Sonatype Nexus Security Advisory
Date: July 14, 2026
Affected Versions: Sonatype Nexus Repository 3 CE/Pro versions 3.0.0 up to and including 3.93.x
Fixed in Version: Sonatype Nexus Repository CE/Pro 3.94.0
CVSS: CVSS:4.0/AV:N/AC:L/AT:N/PR:L/UI:N/VC:N/VI:L/VA:N/SC:L/SI:N/SA:N = 5.3 (Medium)
CWE: CWE-918: Server-Side Request Forgery (SSRF)
Summary
A Server-Side Request Forgery (SSRF) vulnerability was identified in the SSL Certificate Retrieval feature of Sonatype Nexus Repository 3. A user holding the nexus:ssl-truststore:read permission could cause the server to initiate outbound network connections to hosts and ports of the attacker's choosing, including hosts on internal or otherwise restricted networks. This could be used to enumerate internal network hosts and services, and to retrieve TLS certificate information from those internal services.
Sonatype is not aware of any active exploitation of this vulnerability at the time of this announcement.
Recommendation
Upgrade to Sonatype Nexus Repository CE/Pro 3.94.0 or later, which validates certificate retrieval destinations against internal/private network ranges before establishing a connection.
Immediate Mitigation Options
Administrators who cannot upgrade immediately should restrict the nexus:ssl-truststore:read permission to trusted, administrative users only, reducing the pool of accounts that can trigger outbound connections through this feature.
Credit
This issue was discovered and reported responsibly by Muhamad Burhanudin via Sonatype's Bug Bounty Program.
Frequently Asked Questions
Q: What is the risk associated with this vulnerability?
A: A user holding the nexus:ssl-truststore:read permission could use the Nexus Repository server as a network pivot to probe internal hosts and ports, and to retrieve TLS certificate metadata (hostnames, organizational details, fingerprints) from internal services that are not otherwise reachable by the attacker.

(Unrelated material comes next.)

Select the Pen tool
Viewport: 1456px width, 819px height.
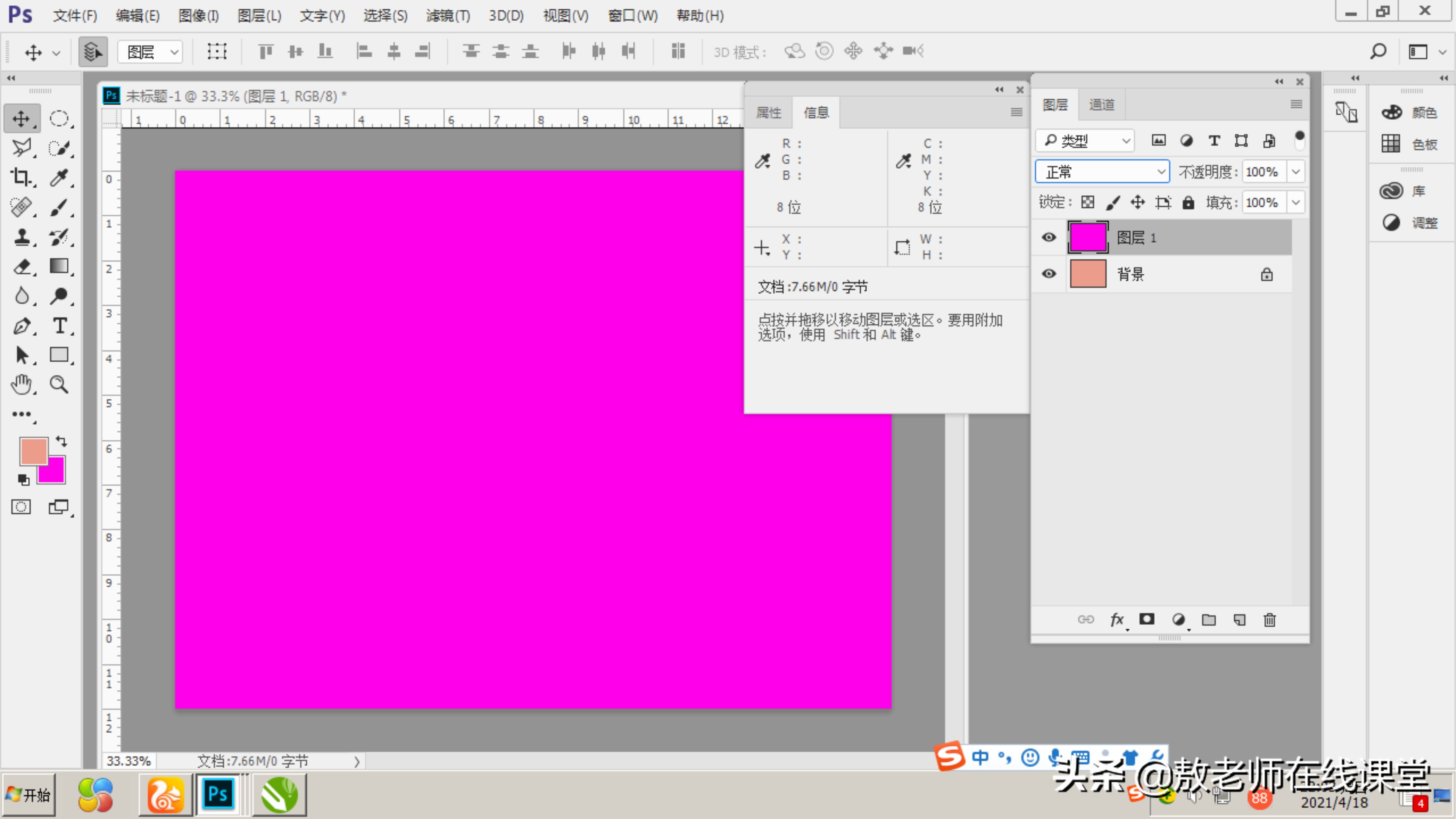click(x=22, y=326)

Q: What preconditions must be met in order to be vulnerable?
A: The attacker must hold the nexus:ssl-truststore:read permission within Nexus Repository.
Q: Are there implications associated with this advisory itself?

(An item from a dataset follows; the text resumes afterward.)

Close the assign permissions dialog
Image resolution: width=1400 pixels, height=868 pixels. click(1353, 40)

A: As with any public vulnerability disclosure, publishing details about this issue could help a malicious actor exploit unpatched systems. We strongly encourage all users to assess their exposure and apply the recommended fix as soon as possible.
Q: Why is Sonatype making this information available?
A: Sonatype follows a responsible disclosure process and proactively notifies our user community of vulnerabilities and their remediations so that they can take appropriate action to protect their systems.